Work order: Every line of the data that contains the string "agent" must be copied.

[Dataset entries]
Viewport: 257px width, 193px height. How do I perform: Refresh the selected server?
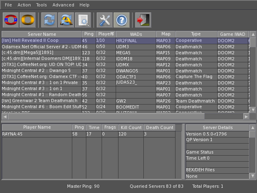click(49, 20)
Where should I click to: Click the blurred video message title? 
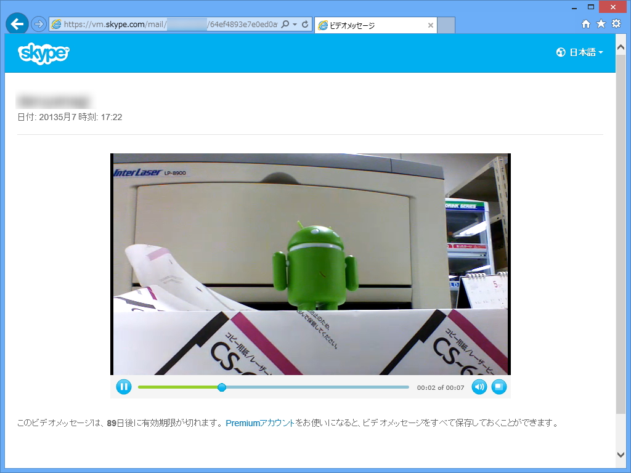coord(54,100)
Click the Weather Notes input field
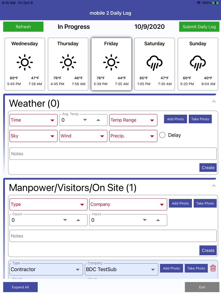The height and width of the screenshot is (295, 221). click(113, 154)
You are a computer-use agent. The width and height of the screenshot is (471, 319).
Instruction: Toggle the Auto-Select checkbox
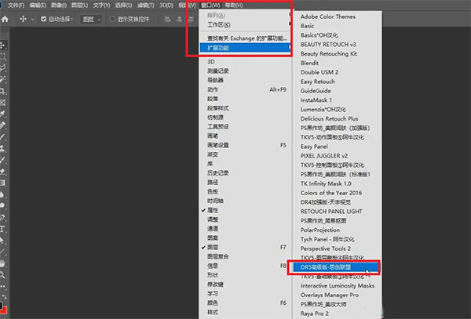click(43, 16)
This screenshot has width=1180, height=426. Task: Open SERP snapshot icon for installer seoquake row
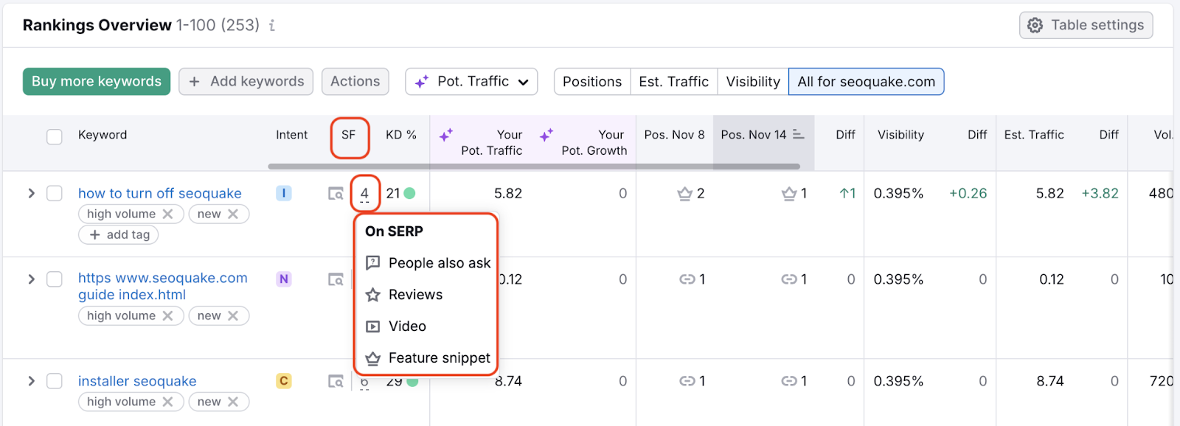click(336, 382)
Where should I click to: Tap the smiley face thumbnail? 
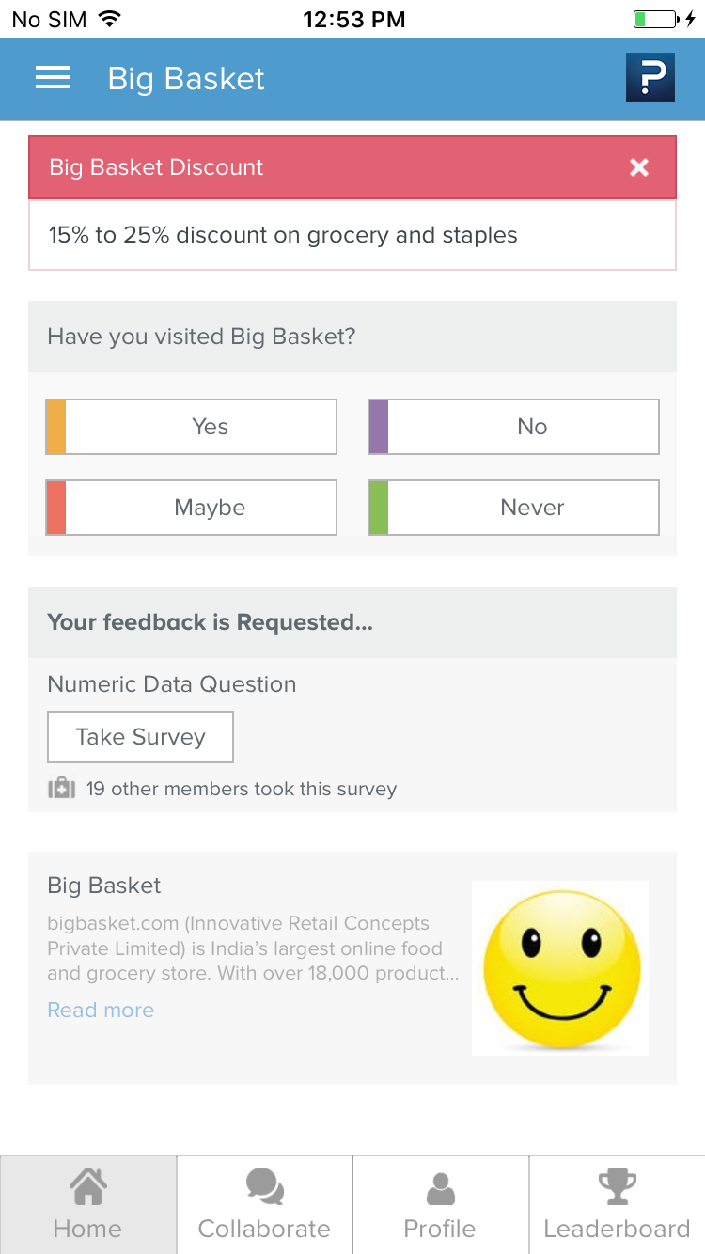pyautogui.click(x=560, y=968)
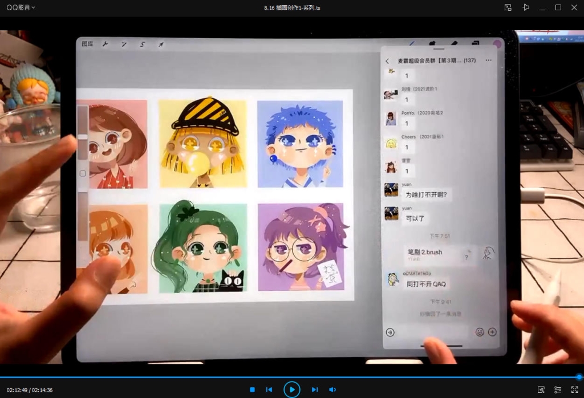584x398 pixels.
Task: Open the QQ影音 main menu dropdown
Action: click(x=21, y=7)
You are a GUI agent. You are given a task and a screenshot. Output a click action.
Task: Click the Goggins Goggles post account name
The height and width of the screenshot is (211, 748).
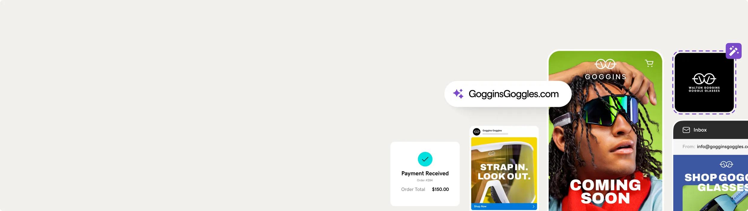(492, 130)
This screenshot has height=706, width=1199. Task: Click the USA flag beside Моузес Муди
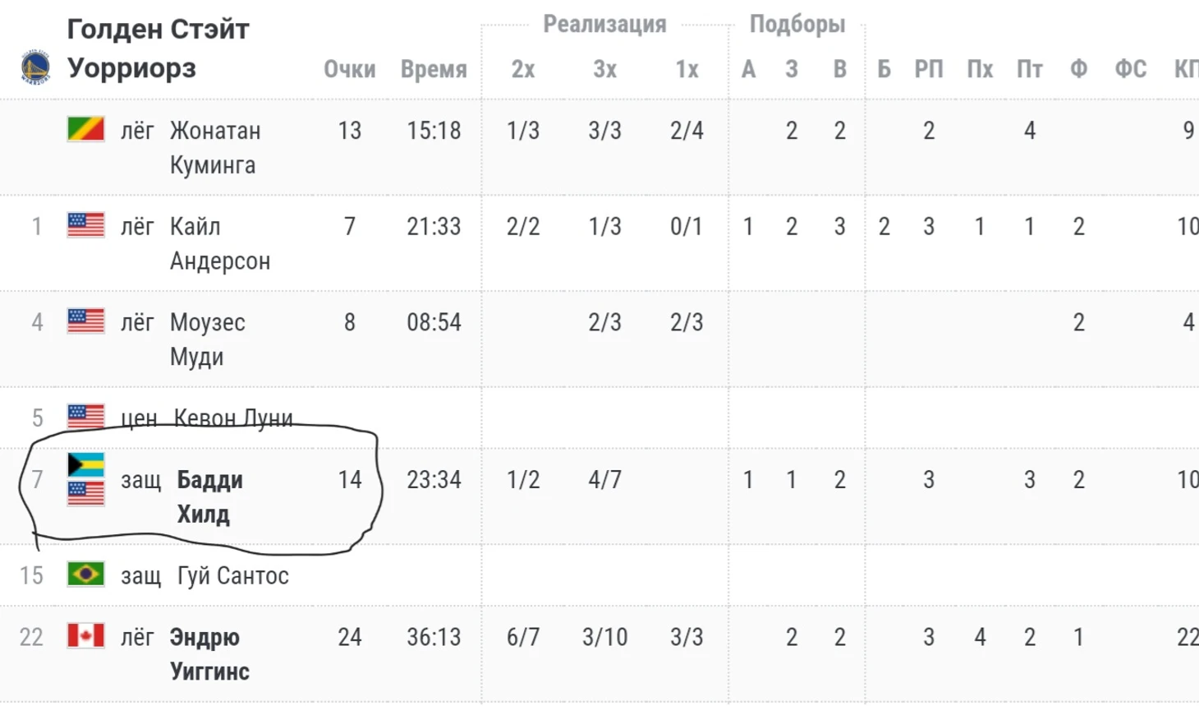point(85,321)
--
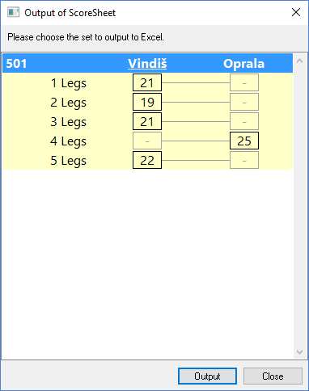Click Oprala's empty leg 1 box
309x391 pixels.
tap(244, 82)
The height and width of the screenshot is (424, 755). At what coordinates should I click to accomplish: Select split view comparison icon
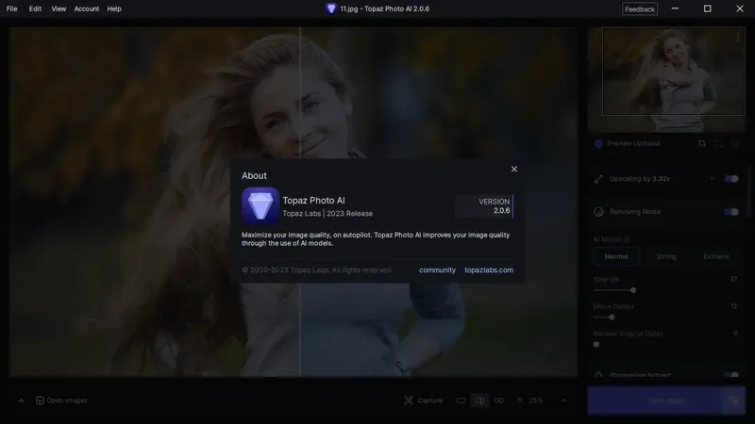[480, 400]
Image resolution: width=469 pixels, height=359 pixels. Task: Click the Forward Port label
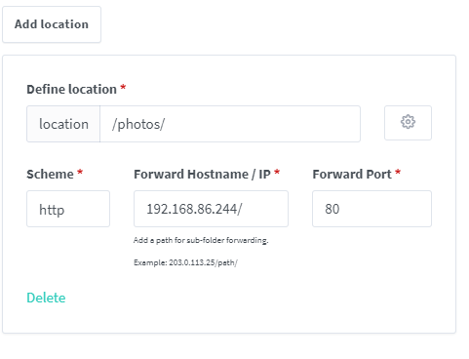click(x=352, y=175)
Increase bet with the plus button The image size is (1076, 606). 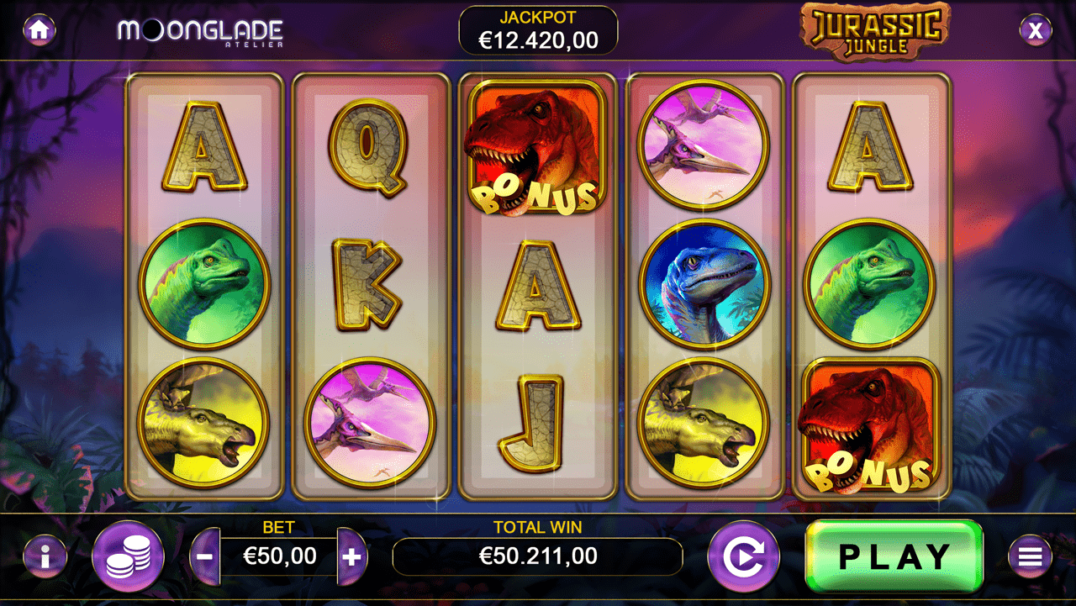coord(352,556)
--
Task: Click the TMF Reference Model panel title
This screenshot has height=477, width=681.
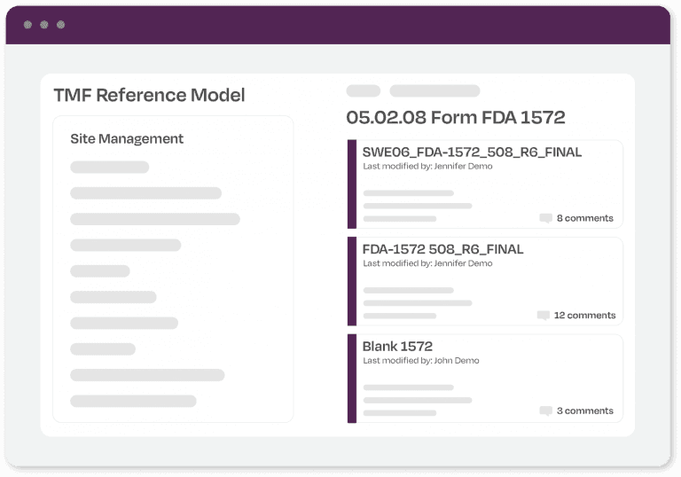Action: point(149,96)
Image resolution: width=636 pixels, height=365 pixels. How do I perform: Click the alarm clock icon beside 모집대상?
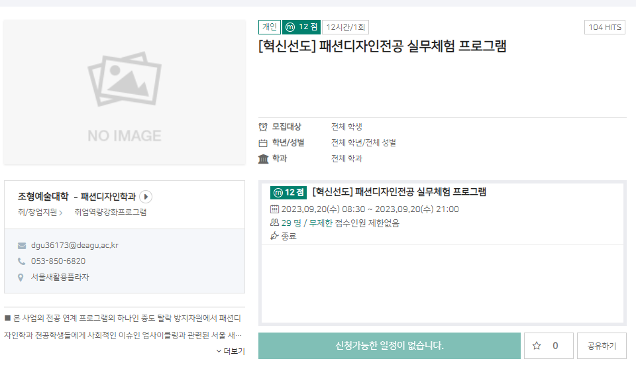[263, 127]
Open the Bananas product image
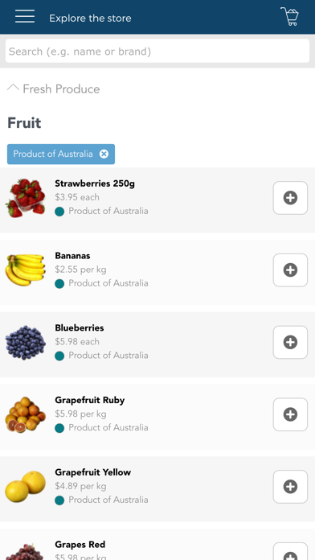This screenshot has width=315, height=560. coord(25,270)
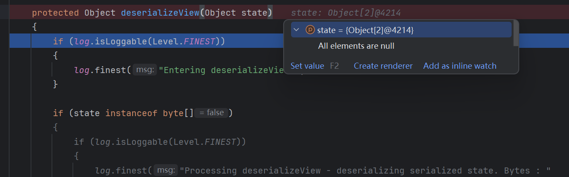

Completed task:
You are a computer-use agent. The width and height of the screenshot is (471, 319).
You are a GUI agent. You are given a task and a screenshot. Output a click action.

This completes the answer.